I’m fortunately in place where my holiday plans are pretty easy (I know, don’t hate). That’s what happens when your mom dies and your dad runs off on a 90-day cruise around the world. Half of the pieces on my chess board have been eliminated.
But I hear still it everywhere from everyone else: Where are we spending Thanksgiving? Who’s traveling to whose house? Why isn’t she hosting this year? They got them last year. Oh no, don’t mind me, I’ll just be here, all alone…
The holidays are like the rest of the year on steroids. A little microcosm of opportunities for you to screw up and offend people in a period of 6 weeks rather than 6 months. Someone will always feel left out. Someone will always feel slighted. Someone will always feel forgotten. And you know what?
You should just blow it off.
Now I say that breezily as though blowing people off and not caring what they think is the easiest thing in the world for me. It isn’t. I’m constantly stressing over making everyone happy. Worrying that I’m not checking in on friends who are having a hard time. Beating myself up at night because the sympathy cards I was supposed to send three weeks ago are still on my nightstand. Flipping out because I haven’t called this relative or that one because I can never seem to find a 15-minute window when the kids will talk.
But yeah, we just need to blow it off. It makes a person crazy. The fact is, there comes a point when the people who truly love you will understand — will have to understand — that you’re doing your best. Or at least doing what you can (and sometimes, that is your best).

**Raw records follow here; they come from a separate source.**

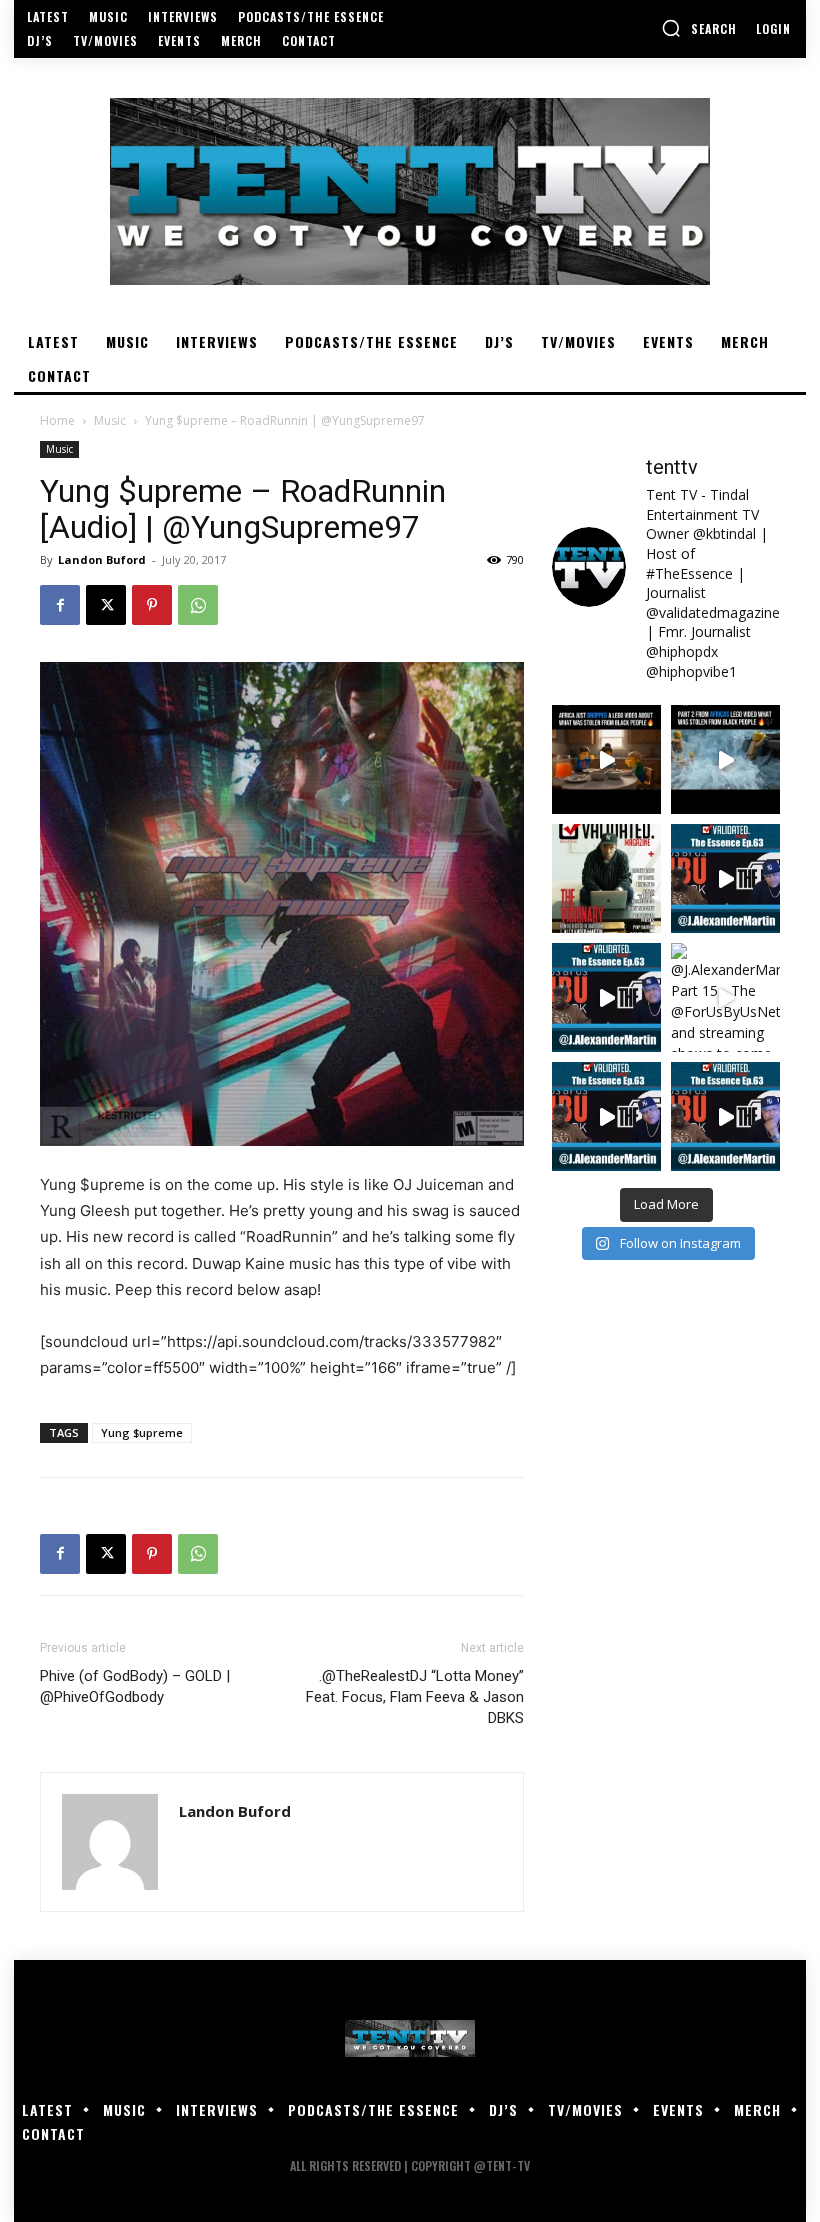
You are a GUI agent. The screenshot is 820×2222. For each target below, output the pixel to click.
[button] (699, 28)
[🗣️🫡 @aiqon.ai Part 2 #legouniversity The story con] (725, 759)
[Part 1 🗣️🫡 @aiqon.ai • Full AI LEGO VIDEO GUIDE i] (606, 759)
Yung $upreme (142, 1432)
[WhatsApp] (198, 605)
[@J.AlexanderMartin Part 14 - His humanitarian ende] (606, 1116)
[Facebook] (60, 605)
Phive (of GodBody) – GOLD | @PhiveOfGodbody (135, 1686)
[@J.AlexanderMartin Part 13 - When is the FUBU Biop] (725, 1116)
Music (110, 420)
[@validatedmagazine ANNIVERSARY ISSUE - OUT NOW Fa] (606, 878)
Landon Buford (102, 559)
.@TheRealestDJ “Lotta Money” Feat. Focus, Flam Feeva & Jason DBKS (415, 1697)
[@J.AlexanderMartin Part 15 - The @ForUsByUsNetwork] (725, 997)
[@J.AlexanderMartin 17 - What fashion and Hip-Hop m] (725, 878)
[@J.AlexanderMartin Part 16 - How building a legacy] (606, 997)
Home (57, 420)
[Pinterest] (152, 605)
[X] (106, 605)
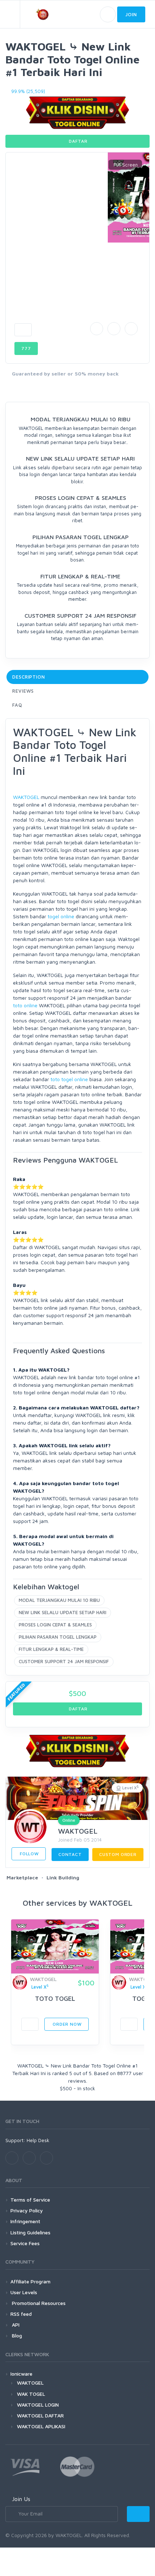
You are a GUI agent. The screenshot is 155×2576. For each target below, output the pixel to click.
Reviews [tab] (23, 691)
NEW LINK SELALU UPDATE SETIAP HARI (62, 1612)
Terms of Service (30, 2200)
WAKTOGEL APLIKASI (41, 2426)
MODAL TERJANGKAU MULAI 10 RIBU (59, 1600)
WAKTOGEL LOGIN (38, 2405)
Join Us (21, 2499)
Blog (16, 2335)
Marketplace (22, 1877)
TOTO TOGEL (55, 1998)
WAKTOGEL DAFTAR (40, 2415)
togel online (61, 916)
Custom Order (118, 1854)
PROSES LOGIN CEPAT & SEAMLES (55, 1624)
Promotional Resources (38, 2303)
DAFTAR (78, 141)
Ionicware (21, 2374)
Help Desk (38, 2140)
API (14, 2325)
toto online (25, 1005)
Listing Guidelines (30, 2232)
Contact (70, 1854)
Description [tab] (28, 677)
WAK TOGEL (31, 2394)
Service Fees (25, 2243)
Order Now (66, 2024)
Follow (28, 1853)
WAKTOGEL (26, 797)
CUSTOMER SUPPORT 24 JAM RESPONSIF (64, 1661)
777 (26, 348)
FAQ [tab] (17, 705)
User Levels (23, 2292)
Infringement (25, 2221)
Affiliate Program (30, 2281)
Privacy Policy (26, 2210)
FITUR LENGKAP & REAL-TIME (51, 1649)
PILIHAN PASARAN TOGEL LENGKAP (58, 1637)
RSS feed (21, 2314)
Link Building (62, 1877)
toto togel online (69, 1079)
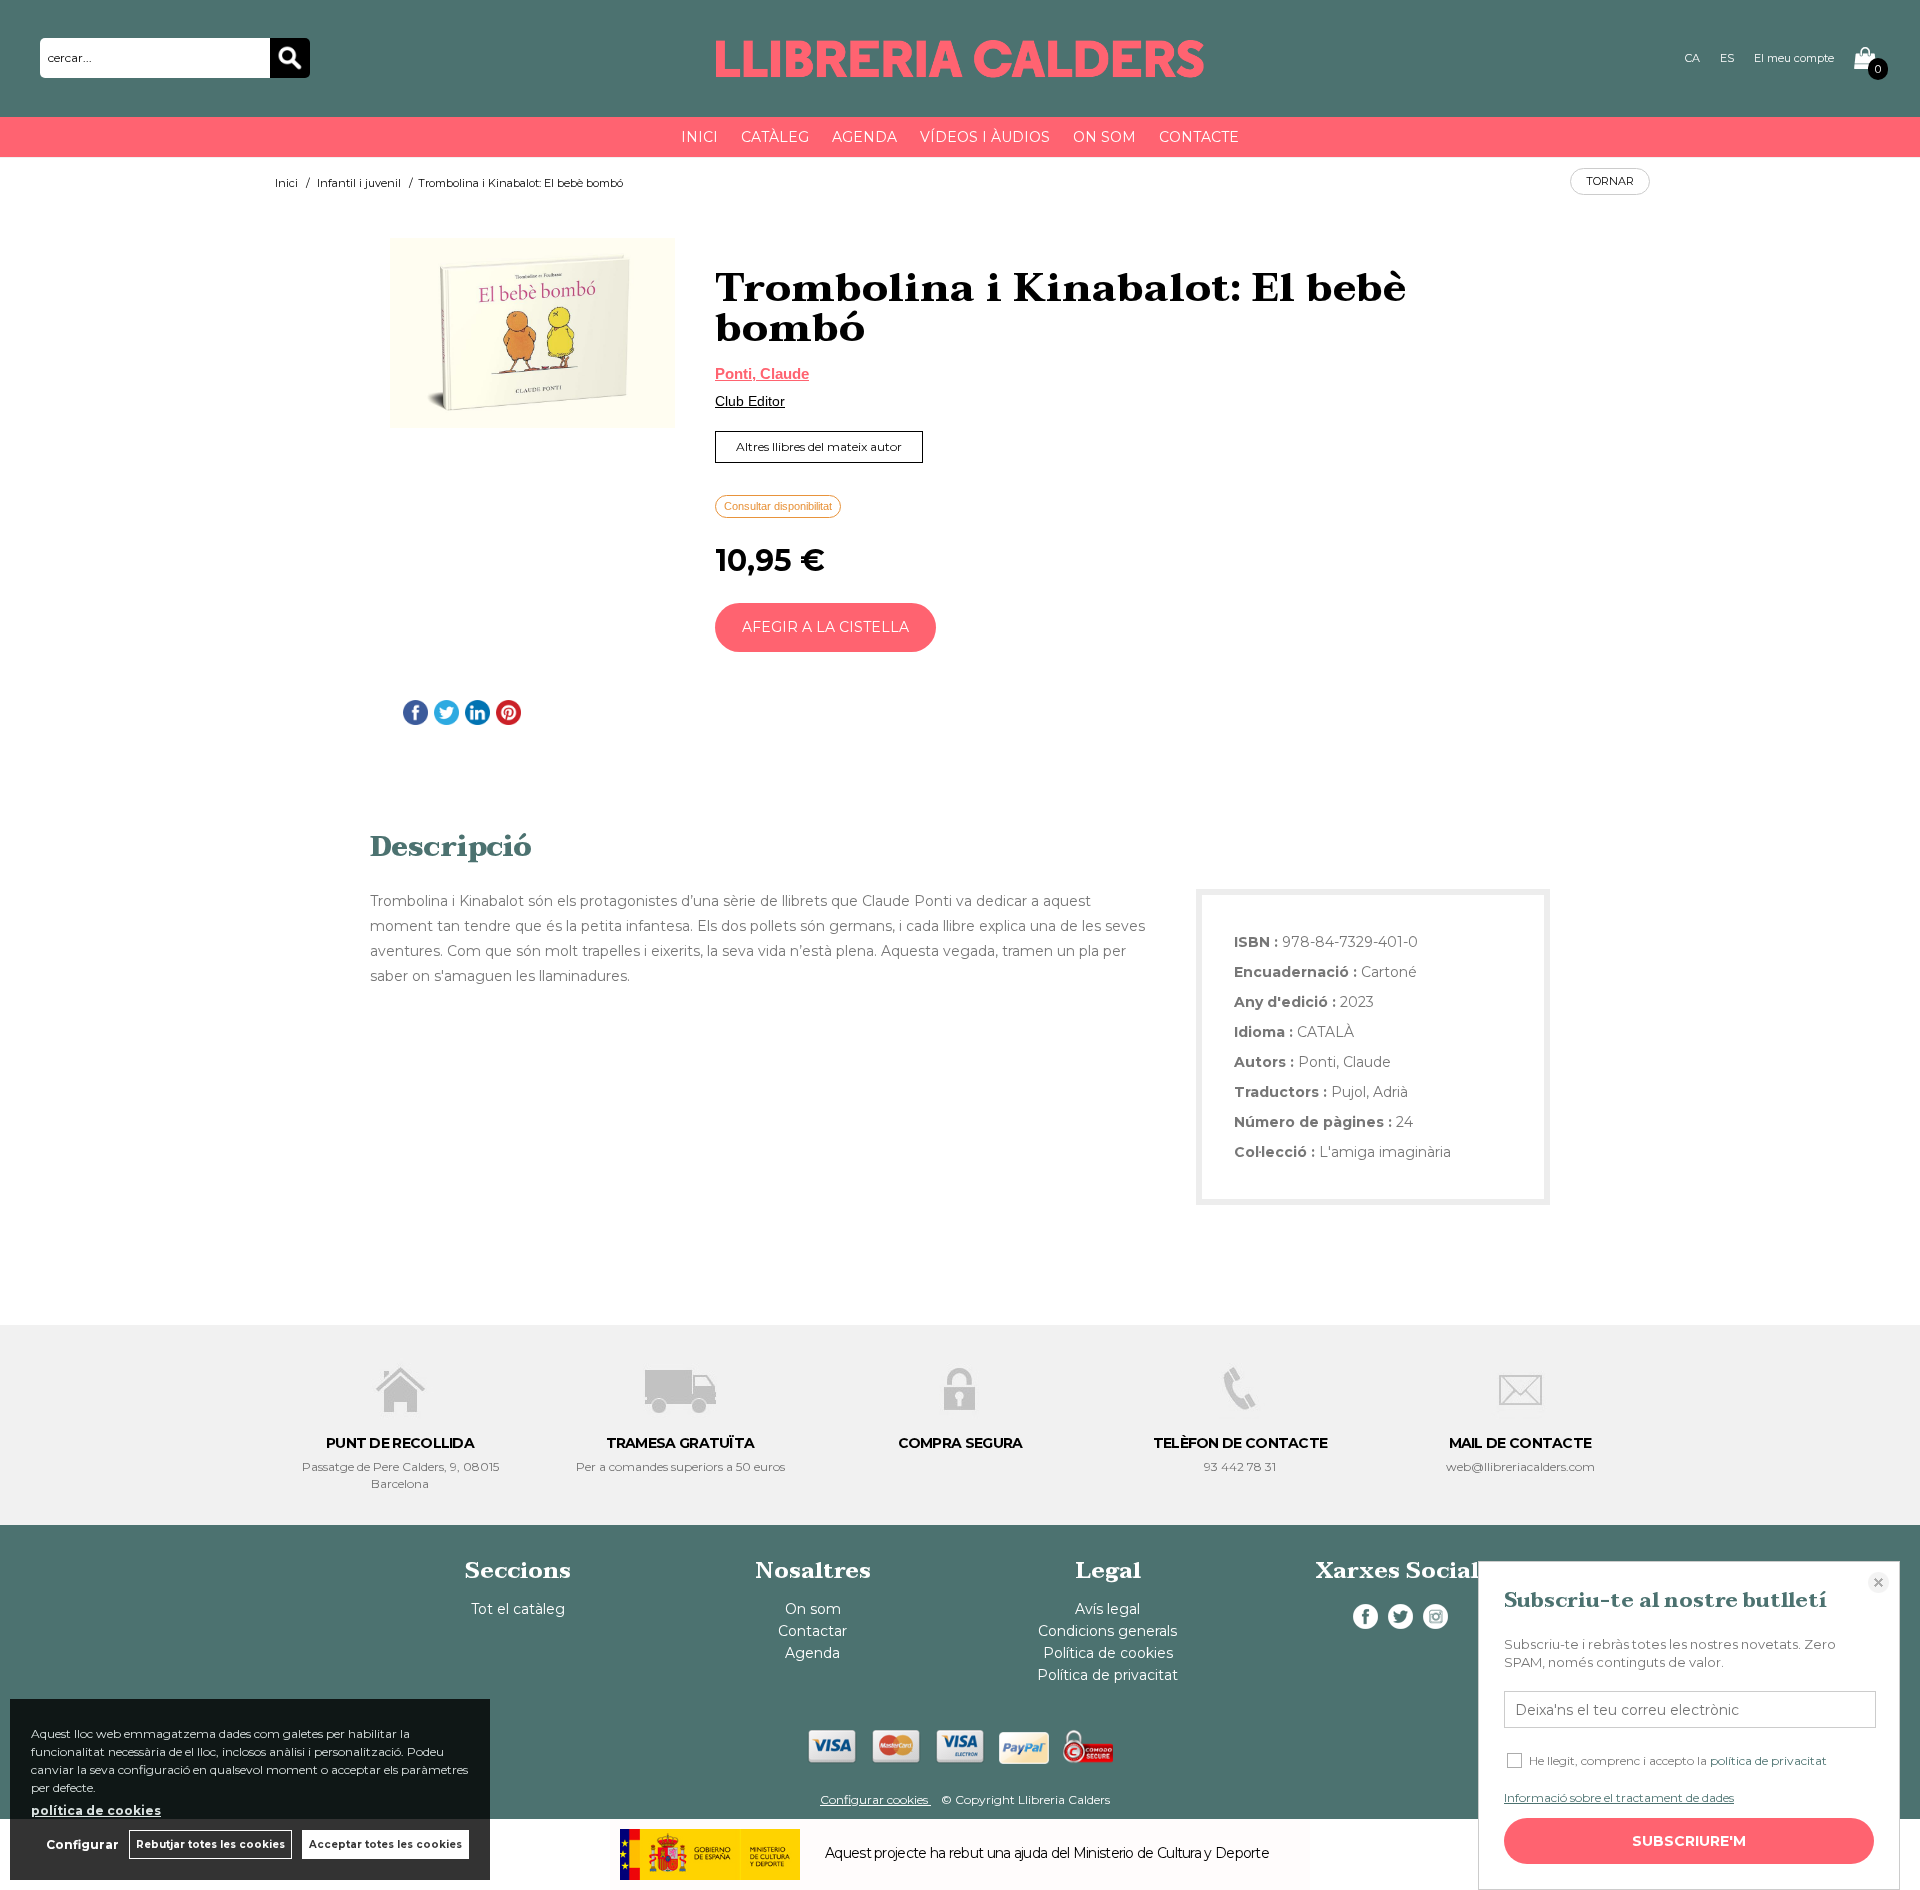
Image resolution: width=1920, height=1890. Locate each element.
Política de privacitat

And if you’re one of those people who’s on the other end of this — if you’re like my grandmother, who actually used to keep track of who failed to send her a Christmas card and then spurned them the next year (classic, right?) — then maybe ask yourself why. Why are you’re doing what you’re doing when you’re doing it. Ask yourself if you’re only giving with the expectation that you’ll be getting something back. And if that fits into your definition of love.
I have a good friend who believes in friendship without guilt. Every time I try to apologize for not being in touch for so long, she shuts me down. She’s running around like a chicken with her head cut off. She’s pretty sure I’m running around the same way. We give each other a pass.
Because that’s what true friends do. So if you want to be a really, really good friend this holiday season, give the gift of “no guilt.”
And don’t forget to include yourself on the list.